The High Court judgement in the case of Williams & Anor v Simm & Ors [2021] EWHC 121 (Ch)

 is of significance given that the defendants were litigants in person. Procedural safeguards are designed to protect self-represented litigants from exploitation - and this case raises concerns around whether they are, in fact, fulfilling their purpose.

Summary Judgments

Both parties can apply for a summary judgment under CPR 24. CPR 24.2 states that the court may give summary judgment against a claimant or defendant on the whole of a claim or on a particular issue if it considers that:

(i) that claimant has no real prospect of succeeding on the claim or issue; or

(ii) that defendant has no real prospect of successfully defending the claim or issue; and

(b) there is no other compelling reason why the case or issue should be disposed of at a trial.

Where summary judgement is granted, the proceedings are brought to a prompt end without the need for a full trial. The court must, therefore, be satisfied that there is no other compelling reason why the case should be disposed of at trial before granting such an order.

Background to the case

On 24 December 2020, the claimants filed an application seeking an order pursuant to CPR 3.4(2)(a).

CPR 3.4(2)(a) states that the court may strike out a statement of case if it appears to the court that the statement of case discloses no reasonable grounds for bringing or defending the claim. In response, the defendants filed on 11 January 2021 an application seeking an order that the claimants’ summary judgement application be struck out pursuant to CPR 3.4(2) and/or summary judgement be granted in the defendants’ favour, pursuant to CPR 24.2.

The defendants took a number of procedural objections in respect of the claimant’s summary judgement application, which were all found by HHJ Cawson QC to be correct.

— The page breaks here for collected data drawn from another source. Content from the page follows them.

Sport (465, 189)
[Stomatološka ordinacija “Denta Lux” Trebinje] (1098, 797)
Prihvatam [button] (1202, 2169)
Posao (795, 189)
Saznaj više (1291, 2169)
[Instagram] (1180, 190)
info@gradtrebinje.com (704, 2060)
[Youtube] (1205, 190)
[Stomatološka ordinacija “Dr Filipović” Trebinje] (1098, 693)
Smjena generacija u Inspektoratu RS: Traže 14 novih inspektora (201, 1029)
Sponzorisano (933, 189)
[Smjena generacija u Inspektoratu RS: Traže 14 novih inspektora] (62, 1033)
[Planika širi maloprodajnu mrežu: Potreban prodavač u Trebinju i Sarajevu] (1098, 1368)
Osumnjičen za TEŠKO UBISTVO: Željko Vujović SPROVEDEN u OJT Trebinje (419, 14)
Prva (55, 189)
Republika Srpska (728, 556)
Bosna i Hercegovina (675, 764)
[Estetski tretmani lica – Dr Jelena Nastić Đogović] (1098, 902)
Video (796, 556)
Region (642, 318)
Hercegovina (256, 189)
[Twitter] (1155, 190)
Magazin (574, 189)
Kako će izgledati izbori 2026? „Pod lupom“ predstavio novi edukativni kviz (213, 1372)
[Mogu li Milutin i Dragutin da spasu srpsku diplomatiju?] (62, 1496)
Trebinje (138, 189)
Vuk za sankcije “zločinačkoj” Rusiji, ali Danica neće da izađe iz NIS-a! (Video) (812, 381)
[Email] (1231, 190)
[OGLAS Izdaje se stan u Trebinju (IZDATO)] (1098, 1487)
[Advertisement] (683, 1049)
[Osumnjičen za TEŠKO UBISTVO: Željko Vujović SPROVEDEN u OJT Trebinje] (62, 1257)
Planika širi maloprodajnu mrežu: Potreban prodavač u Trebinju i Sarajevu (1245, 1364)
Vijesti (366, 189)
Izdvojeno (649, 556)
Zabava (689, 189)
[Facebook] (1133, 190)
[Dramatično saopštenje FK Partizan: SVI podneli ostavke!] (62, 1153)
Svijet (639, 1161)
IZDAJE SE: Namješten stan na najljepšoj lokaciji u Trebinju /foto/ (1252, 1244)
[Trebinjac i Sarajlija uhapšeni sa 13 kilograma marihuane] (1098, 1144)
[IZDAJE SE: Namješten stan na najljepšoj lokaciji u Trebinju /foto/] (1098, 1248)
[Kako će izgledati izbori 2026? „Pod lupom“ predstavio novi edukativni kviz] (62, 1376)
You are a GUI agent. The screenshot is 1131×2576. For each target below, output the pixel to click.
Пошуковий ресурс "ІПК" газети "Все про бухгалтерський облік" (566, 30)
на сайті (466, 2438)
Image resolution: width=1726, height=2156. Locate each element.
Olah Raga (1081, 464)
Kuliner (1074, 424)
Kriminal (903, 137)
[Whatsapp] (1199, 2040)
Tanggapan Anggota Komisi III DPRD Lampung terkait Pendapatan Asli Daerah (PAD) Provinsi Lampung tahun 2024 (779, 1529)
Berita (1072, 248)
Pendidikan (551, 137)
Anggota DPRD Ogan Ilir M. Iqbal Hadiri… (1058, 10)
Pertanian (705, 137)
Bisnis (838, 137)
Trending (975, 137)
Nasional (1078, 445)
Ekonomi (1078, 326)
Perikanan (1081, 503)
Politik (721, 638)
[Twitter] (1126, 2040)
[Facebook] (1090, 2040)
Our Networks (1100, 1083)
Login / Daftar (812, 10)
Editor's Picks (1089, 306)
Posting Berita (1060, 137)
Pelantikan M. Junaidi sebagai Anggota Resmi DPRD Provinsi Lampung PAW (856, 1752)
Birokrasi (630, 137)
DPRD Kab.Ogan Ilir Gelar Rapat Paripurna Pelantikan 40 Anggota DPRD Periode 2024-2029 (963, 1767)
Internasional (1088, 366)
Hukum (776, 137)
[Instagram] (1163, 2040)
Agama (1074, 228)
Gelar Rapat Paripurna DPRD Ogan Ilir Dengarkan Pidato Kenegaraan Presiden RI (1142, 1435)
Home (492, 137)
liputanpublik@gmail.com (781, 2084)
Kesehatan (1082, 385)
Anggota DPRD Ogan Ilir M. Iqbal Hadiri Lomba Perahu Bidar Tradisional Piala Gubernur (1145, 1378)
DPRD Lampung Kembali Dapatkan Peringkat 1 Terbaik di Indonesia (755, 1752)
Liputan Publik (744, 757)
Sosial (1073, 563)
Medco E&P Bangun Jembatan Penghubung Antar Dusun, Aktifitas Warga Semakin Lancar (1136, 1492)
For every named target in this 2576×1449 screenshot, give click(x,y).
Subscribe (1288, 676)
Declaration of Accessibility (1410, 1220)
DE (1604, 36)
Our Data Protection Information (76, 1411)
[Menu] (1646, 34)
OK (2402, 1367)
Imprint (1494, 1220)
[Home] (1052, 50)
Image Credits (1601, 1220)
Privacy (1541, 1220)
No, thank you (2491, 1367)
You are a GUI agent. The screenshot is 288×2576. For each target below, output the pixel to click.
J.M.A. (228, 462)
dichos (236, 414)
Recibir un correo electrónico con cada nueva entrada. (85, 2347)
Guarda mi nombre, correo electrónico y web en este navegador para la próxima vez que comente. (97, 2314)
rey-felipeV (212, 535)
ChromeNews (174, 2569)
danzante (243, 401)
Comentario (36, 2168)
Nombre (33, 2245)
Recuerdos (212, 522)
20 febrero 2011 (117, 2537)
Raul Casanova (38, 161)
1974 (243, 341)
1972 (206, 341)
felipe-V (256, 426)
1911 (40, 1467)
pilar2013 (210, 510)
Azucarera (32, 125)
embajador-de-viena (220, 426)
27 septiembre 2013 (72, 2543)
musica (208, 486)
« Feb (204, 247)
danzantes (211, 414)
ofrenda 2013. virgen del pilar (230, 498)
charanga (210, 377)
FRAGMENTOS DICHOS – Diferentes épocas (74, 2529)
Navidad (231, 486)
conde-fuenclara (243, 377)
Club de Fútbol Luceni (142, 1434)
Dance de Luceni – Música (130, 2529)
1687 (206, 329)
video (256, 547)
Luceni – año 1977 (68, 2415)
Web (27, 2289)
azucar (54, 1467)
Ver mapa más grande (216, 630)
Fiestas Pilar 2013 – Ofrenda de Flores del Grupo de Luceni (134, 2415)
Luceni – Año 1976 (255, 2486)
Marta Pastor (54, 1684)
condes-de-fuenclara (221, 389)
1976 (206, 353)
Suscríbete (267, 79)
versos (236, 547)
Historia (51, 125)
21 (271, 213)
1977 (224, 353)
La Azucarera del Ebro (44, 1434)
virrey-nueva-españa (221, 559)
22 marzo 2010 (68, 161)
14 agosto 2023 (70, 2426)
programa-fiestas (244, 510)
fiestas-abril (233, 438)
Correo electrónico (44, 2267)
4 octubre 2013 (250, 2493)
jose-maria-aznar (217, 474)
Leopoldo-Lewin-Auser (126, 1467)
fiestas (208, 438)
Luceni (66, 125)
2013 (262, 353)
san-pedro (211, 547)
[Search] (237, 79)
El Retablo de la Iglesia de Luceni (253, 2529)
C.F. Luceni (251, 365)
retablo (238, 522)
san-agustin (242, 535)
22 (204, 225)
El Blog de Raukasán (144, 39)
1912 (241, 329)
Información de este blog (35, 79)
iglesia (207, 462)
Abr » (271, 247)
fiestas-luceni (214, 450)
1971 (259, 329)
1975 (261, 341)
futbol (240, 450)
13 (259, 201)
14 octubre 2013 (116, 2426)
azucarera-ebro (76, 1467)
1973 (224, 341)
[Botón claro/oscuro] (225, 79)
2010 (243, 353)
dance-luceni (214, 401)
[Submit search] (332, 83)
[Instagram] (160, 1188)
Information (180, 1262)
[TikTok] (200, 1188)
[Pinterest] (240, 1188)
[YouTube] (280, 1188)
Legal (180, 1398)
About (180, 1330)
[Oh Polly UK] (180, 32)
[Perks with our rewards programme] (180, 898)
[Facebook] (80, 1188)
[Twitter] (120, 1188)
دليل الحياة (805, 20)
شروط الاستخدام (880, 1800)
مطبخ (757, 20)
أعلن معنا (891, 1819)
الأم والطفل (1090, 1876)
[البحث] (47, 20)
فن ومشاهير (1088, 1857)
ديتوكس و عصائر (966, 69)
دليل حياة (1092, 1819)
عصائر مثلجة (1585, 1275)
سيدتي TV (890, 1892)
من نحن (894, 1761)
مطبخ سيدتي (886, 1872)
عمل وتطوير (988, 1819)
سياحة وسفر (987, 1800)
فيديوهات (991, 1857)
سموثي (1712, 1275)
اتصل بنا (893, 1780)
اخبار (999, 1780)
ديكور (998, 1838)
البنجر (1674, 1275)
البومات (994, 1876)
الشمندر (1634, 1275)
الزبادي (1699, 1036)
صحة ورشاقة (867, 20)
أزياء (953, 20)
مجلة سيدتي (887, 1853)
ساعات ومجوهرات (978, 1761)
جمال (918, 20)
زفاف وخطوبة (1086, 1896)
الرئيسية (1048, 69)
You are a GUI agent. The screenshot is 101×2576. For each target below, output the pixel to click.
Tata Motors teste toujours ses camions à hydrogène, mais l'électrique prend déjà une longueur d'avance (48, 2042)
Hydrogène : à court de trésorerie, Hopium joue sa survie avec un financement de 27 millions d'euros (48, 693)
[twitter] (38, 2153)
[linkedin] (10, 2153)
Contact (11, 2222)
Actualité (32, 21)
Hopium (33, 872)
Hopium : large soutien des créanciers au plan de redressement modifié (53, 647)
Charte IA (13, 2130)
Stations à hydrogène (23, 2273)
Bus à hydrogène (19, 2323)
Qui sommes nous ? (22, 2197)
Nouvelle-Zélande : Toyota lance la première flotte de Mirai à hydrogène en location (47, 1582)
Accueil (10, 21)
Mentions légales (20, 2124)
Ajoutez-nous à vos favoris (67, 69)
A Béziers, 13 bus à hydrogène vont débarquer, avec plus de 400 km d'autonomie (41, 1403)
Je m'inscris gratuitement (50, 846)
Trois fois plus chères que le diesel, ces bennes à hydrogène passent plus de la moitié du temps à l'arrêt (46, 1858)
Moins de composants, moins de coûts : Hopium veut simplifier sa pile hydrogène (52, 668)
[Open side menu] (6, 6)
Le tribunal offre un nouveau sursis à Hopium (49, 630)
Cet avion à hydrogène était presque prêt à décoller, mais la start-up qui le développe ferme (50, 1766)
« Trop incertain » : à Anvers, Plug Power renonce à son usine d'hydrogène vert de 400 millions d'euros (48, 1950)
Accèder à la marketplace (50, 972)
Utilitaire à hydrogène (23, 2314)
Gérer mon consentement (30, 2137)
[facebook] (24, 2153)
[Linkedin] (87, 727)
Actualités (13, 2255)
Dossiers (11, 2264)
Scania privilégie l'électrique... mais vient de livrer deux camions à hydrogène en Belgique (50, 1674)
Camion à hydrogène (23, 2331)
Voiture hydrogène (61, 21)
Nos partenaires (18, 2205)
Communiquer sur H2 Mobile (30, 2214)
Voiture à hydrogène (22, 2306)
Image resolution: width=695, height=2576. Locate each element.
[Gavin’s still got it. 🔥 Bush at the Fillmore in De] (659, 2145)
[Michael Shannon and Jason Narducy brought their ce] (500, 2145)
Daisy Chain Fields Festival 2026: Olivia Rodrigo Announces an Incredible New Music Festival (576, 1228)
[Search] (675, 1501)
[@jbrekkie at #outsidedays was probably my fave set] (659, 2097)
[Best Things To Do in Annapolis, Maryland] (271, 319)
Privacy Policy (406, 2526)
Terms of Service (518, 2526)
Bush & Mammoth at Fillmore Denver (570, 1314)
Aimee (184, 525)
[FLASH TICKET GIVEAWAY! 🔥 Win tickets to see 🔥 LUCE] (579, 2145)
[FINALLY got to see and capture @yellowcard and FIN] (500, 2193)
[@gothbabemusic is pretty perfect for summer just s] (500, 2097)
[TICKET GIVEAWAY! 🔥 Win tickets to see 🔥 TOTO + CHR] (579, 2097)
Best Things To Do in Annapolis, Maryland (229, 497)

The procedural objections were as follows:

  • The claimants’ skeleton argument had been served late and the electronic bundle for the hearing had been provided to the defendants late the previous evening, providing little or no time to prepare for the hearing as self-represented litigants;
  • The application failed to comply with CPR 24 PD para 2(3)(a) & (b), in that the claimants in neither the summary judgement application nor the evidence in support:
  • sufficiently identify the points of law that they relied upon, and
  • failed to give the defendants sufficient notice of the issues to be determined (i.e. the claimants’ argument that the defendants had no real prospect of successfully defending the claim or that they knew of no other reason why the disposal of the claim should await trail), and
  • failed to comply with 24 PD para 2(5) in that the summary judgement application had not drawn the defendants’ attention to the requirement to file evidence seven days before the hearing.

HHJ Cawson QC noted that whilst there had been a breach of all the above no prejudice had been demonstrated, and the hearing was able to proceed without the defendants encountering any difficulty in being able to present their case.

While it should be incumbent on the judiciary to do what it can to help litigants in person navigate the civil justice system as effectively as they can, this case demonstrates both the failings in the system and the importance of securing independent legal advice to best protect your interests.